Copy all of the records below line for line, keeping every character as it is.

● ● ●

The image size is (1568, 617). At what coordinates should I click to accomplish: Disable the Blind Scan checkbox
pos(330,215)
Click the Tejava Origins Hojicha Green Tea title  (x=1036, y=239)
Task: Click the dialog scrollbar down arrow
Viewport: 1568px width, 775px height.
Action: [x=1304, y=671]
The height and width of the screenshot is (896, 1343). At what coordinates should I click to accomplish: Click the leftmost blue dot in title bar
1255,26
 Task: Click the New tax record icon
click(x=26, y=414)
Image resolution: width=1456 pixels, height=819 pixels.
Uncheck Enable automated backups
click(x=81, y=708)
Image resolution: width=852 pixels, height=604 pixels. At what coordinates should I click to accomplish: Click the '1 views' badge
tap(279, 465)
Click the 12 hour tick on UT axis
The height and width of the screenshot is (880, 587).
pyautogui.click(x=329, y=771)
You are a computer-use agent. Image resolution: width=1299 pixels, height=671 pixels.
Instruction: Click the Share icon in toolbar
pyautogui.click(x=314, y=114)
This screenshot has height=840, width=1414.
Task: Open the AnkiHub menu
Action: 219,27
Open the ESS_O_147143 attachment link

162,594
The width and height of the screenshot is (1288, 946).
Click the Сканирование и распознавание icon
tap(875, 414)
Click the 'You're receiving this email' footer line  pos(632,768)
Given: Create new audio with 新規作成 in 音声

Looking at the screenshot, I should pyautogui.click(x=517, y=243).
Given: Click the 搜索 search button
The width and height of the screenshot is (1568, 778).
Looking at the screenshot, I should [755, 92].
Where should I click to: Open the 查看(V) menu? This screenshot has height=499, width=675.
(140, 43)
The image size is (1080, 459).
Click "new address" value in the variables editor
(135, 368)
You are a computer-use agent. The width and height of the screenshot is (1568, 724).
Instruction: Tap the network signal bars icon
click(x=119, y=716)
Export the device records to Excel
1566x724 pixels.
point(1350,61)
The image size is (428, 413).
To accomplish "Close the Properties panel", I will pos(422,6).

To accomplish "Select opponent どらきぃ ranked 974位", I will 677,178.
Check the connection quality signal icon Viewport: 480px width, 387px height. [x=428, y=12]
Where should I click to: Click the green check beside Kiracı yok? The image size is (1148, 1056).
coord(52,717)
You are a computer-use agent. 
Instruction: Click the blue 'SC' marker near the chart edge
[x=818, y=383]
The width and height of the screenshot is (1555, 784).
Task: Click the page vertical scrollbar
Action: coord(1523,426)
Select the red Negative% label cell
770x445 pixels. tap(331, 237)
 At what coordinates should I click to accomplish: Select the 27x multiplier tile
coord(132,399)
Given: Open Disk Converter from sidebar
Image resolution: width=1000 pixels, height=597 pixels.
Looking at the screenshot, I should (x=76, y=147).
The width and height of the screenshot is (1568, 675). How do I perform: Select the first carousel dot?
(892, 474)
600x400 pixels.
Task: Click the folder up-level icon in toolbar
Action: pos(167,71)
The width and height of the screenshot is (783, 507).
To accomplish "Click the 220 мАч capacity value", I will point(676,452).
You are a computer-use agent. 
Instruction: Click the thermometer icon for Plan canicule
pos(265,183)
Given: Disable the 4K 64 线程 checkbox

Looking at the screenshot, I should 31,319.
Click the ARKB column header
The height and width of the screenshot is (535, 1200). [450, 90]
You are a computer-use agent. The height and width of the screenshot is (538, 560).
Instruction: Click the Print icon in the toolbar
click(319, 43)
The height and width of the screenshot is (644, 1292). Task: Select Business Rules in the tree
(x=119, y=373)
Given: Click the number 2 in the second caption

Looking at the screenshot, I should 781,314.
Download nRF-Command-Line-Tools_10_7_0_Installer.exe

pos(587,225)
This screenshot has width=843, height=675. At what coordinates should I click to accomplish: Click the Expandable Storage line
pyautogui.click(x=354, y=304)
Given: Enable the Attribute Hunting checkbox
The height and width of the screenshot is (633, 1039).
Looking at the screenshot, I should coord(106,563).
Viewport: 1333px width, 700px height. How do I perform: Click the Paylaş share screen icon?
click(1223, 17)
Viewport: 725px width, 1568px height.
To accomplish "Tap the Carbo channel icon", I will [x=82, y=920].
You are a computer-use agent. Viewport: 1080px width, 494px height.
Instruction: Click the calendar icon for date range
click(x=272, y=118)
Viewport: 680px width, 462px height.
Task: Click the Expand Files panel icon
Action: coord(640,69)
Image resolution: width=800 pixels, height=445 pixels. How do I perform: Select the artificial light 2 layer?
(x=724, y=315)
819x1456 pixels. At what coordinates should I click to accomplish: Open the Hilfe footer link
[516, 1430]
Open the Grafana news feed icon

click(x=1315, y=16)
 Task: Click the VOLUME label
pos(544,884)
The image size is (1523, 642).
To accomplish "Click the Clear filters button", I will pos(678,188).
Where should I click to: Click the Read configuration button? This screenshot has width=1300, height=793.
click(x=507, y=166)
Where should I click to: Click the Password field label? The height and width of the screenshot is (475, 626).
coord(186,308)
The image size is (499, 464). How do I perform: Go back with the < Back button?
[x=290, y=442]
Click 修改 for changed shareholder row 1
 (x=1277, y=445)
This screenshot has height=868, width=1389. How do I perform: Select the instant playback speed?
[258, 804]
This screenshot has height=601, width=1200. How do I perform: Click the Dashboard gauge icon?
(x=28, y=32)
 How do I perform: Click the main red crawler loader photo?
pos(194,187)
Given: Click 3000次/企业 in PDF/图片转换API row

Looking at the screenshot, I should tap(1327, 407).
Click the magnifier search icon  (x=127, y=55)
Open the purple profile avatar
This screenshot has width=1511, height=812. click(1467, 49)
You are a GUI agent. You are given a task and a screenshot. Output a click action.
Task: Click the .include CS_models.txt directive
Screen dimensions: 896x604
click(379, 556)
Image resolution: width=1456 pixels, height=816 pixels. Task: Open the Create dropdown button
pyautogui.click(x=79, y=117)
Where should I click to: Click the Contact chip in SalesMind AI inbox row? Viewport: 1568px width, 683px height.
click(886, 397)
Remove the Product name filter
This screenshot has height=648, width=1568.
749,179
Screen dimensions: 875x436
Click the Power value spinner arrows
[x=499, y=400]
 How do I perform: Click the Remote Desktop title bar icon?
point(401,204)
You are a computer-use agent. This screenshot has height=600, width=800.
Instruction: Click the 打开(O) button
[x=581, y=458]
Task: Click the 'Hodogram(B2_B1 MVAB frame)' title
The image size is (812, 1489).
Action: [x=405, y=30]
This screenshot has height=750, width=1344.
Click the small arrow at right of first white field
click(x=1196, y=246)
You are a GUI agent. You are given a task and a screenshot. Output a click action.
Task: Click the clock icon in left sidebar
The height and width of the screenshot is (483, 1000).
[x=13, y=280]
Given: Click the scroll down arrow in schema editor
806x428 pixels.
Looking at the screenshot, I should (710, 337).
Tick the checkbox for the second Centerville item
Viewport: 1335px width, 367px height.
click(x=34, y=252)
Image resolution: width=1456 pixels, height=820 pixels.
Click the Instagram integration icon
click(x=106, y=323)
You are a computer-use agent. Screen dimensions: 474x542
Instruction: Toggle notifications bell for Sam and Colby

● ● ●

=== WORKED ANSWER ===
The image size is (1568, 617). At what coordinates should I click to accomplish: Disable the Blind Scan checkbox
pos(330,215)
Click the Tejava Origins Hojicha Green Tea title  (x=1036, y=239)
Task: Click the dialog scrollbar down arrow
Viewport: 1568px width, 775px height.
Action: [x=1304, y=671]
The height and width of the screenshot is (896, 1343). At what coordinates should I click to accomplish: Click the leftmost blue dot in title bar
1255,26
 Task: Click the New tax record icon
click(x=26, y=414)
Image resolution: width=1456 pixels, height=819 pixels.
Uncheck Enable automated backups
click(x=81, y=708)
Image resolution: width=852 pixels, height=604 pixels. At what coordinates should I click to accomplish: Click the '1 views' badge
tap(279, 465)
Click the 12 hour tick on UT axis
The height and width of the screenshot is (880, 587).
pyautogui.click(x=329, y=771)
You are a computer-use agent. Image resolution: width=1299 pixels, height=671 pixels.
Instruction: Click the Share icon in toolbar
pyautogui.click(x=314, y=114)
This screenshot has height=840, width=1414.
Task: Open the AnkiHub menu
Action: 219,27
Open the ESS_O_147143 attachment link

162,594
The width and height of the screenshot is (1288, 946).
Click the Сканирование и распознавание icon
tap(875, 414)
Click the 'You're receiving this email' footer line  pos(632,768)
Given: Create new audio with 新規作成 in 音声

Looking at the screenshot, I should pyautogui.click(x=517, y=243).
Given: Click the 搜索 search button
The width and height of the screenshot is (1568, 778).
Looking at the screenshot, I should [755, 92].
Where should I click to: Open the 查看(V) menu? This screenshot has height=499, width=675.
(140, 43)
The image size is (1080, 459).
Click "new address" value in the variables editor
(135, 368)
You are a computer-use agent. The width and height of the screenshot is (1568, 724).
Instruction: Tap the network signal bars icon
click(x=119, y=716)
Export the device records to Excel
1566x724 pixels.
point(1350,61)
The image size is (428, 413).
To accomplish "Close the Properties panel", I will pos(422,6).

To accomplish "Select opponent どらきぃ ranked 974位", I will 677,178.
Check the connection quality signal icon Viewport: 480px width, 387px height. [x=428, y=12]
Where should I click to: Click the green check beside Kiracı yok? The image size is (1148, 1056).
coord(52,717)
You are a computer-use agent. 
Instruction: Click the blue 'SC' marker near the chart edge
[x=818, y=383]
The width and height of the screenshot is (1555, 784).
Task: Click the page vertical scrollbar
Action: coord(1523,426)
Select the red Negative% label cell
770x445 pixels. tap(331, 237)
 At what coordinates should I click to accomplish: Select the 27x multiplier tile
coord(132,399)
Given: Open Disk Converter from sidebar
Image resolution: width=1000 pixels, height=597 pixels.
Looking at the screenshot, I should (x=76, y=147).
The width and height of the screenshot is (1568, 675). How do I perform: Select the first carousel dot?
(892, 474)
600x400 pixels.
Task: Click the folder up-level icon in toolbar
Action: pos(167,71)
The width and height of the screenshot is (783, 507).
To accomplish "Click the 220 мАч capacity value", I will point(676,452).
You are a computer-use agent. 
Instruction: Click the thermometer icon for Plan canicule
pos(265,183)
Given: Disable the 4K 64 线程 checkbox

Looking at the screenshot, I should 31,319.
Click the ARKB column header
The height and width of the screenshot is (535, 1200). [450, 90]
You are a computer-use agent. The height and width of the screenshot is (538, 560).
Instruction: Click the Print icon in the toolbar
click(319, 43)
The height and width of the screenshot is (644, 1292). Task: Select Business Rules in the tree
(x=119, y=373)
Given: Click the number 2 in the second caption

Looking at the screenshot, I should 781,314.
Download nRF-Command-Line-Tools_10_7_0_Installer.exe

pos(587,225)
This screenshot has width=843, height=675. At what coordinates should I click to accomplish: Click the Expandable Storage line
pyautogui.click(x=354, y=304)
Given: Enable the Attribute Hunting checkbox
The height and width of the screenshot is (633, 1039).
Looking at the screenshot, I should coord(106,563).
Viewport: 1333px width, 700px height. How do I perform: Click the Paylaş share screen icon?
click(1223, 17)
Viewport: 725px width, 1568px height.
To accomplish "Tap the Carbo channel icon", I will [x=82, y=920].
You are a computer-use agent. Viewport: 1080px width, 494px height.
Instruction: Click the calendar icon for date range
click(x=272, y=118)
Viewport: 680px width, 462px height.
Task: Click the Expand Files panel icon
Action: coord(640,69)
Image resolution: width=800 pixels, height=445 pixels. How do I perform: Select the artificial light 2 layer?
(x=724, y=315)
819x1456 pixels. At what coordinates should I click to accomplish: Open the Hilfe footer link
[516, 1430]
Open the Grafana news feed icon

click(x=1315, y=16)
 Task: Click the VOLUME label
pos(544,884)
The image size is (1523, 642).
To accomplish "Click the Clear filters button", I will pos(678,188).
Where should I click to: Click the Read configuration button? This screenshot has width=1300, height=793.
click(x=507, y=166)
Where should I click to: Click the Password field label? The height and width of the screenshot is (475, 626).
coord(186,308)
The image size is (499, 464). How do I perform: Go back with the < Back button?
[x=290, y=442]
Click 修改 for changed shareholder row 1
 (x=1277, y=445)
This screenshot has height=868, width=1389. How do I perform: Select the instant playback speed?
[258, 804]
This screenshot has height=601, width=1200. How do I perform: Click the Dashboard gauge icon?
(x=28, y=32)
 How do I perform: Click the main red crawler loader photo?
pos(194,187)
Given: Click 3000次/企业 in PDF/图片转换API row

Looking at the screenshot, I should tap(1327, 407).
Click the magnifier search icon  (x=127, y=55)
Open the purple profile avatar
This screenshot has width=1511, height=812. click(1467, 49)
You are a GUI agent. You are given a task and a screenshot. Output a click action.
Task: Click the .include CS_models.txt directive
Screen dimensions: 896x604
click(379, 556)
Image resolution: width=1456 pixels, height=816 pixels. Task: Open the Create dropdown button
pyautogui.click(x=79, y=117)
Where should I click to: Click the Contact chip in SalesMind AI inbox row? Viewport: 1568px width, 683px height.
click(886, 397)
Remove the Product name filter
This screenshot has height=648, width=1568.
749,179
Screen dimensions: 875x436
Click the Power value spinner arrows
[x=499, y=400]
 How do I perform: Click the Remote Desktop title bar icon?
point(401,204)
You are a computer-use agent. This screenshot has height=600, width=800.
Instruction: Click the 打开(O) button
[x=581, y=458]
Task: Click the 'Hodogram(B2_B1 MVAB frame)' title
The image size is (812, 1489).
Action: [x=405, y=30]
This screenshot has height=750, width=1344.
Click the small arrow at right of first white field
click(x=1196, y=246)
You are a GUI agent. You are given a task and a screenshot. Output a click action.
Task: Click the clock icon in left sidebar
The height and width of the screenshot is (483, 1000).
[x=13, y=280]
Given: Click the scroll down arrow in schema editor
806x428 pixels.
Looking at the screenshot, I should (710, 337).
Tick the checkbox for the second Centerville item
Viewport: 1335px width, 367px height.
click(x=34, y=252)
Image resolution: width=1456 pixels, height=820 pixels.
Click the Instagram integration icon
click(x=106, y=323)
You are a computer-use agent. Screen dimensions: 474x542
Instruction: Toggle notifications bell for Sam and Colby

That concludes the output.